When we say a galaxy is 300 million light-years away, is that its distance now or 300 million years ago?

Smattering of distant galaxies imaged in the Ultraviolet Coverage of the Hubble Ultra Deep Field Project. NASA, ESA, H. Teplitz and M. Rafelski (IPAC/Caltech), A. Koekemoer (STScI), R. Windhorst (Arizona State University), and Z. Levay (STScI)
Smattering of distant galaxies imaged in the Ultraviolet Coverage of the Hubble Ultra Deep Field Project.
NASA, ESA, H. Teplitz and M. Rafelski (IPAC/Caltech), A. Koekemoer (STScI), R. Windhorst (Arizona State University), and Z. Levay (STScI)

Oftentimes, neither! In most cases astronomers try to get a handle on a galaxy’s distance by measuring its redshift: the degree to which the universe’s expansion has stretched its light heading toward Earth. Then, by using independently measured numbers like the Hubble parameter, they can infer (1) how far away the galaxy was when it emitted the light we see now, (2) how far it now lies from Earth, and (3) how far the light traveled in the interim. (They can also derive the distance from the galaxy’s luminosity or from its angular size, but those are different approaches with their own caveats.)

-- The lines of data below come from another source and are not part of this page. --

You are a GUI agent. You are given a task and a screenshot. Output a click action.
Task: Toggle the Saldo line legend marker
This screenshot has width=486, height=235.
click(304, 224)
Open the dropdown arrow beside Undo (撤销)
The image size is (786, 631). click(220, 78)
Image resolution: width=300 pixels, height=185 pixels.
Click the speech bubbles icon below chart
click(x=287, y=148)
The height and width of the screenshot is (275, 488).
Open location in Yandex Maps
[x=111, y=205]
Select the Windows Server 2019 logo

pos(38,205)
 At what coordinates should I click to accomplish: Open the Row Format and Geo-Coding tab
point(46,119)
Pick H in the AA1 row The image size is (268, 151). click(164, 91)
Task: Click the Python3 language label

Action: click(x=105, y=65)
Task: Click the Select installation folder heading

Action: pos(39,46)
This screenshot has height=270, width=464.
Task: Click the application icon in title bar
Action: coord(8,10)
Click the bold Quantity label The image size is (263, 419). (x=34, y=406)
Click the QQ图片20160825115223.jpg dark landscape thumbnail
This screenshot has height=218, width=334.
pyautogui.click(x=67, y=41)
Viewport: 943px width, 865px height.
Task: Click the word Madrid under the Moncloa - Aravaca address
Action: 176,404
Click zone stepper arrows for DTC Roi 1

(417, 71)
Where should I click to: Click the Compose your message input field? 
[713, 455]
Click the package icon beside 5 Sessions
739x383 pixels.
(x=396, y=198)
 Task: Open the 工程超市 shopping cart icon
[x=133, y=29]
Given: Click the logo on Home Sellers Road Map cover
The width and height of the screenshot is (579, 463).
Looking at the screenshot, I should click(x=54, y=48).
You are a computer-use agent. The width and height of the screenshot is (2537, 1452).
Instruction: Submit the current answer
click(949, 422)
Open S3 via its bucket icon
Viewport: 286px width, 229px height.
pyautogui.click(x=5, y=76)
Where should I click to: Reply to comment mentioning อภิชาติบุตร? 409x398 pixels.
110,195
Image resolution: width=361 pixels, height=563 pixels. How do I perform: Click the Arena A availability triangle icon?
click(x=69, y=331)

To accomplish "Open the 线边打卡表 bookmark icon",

In an ever-expanding universe like ours, the first two distances always bracket the third, which tells us how far into the past we probe when we observe a particular galaxy. The three distances agree fairly closely (that is, within 2 percent) when a galaxy is “only” 300 million light-years away, like those in the Coma Cluster. But they diverge dramatically when we look back billions of years, as astronomers did when they discovered that the universe’s expansion is accelerating (S&T: August 2001, page 62). In casual usage, light-travel distances are often misrepresented as “now” distances. But at the outer reaches of the visible universe the two can differ by billions of light-years.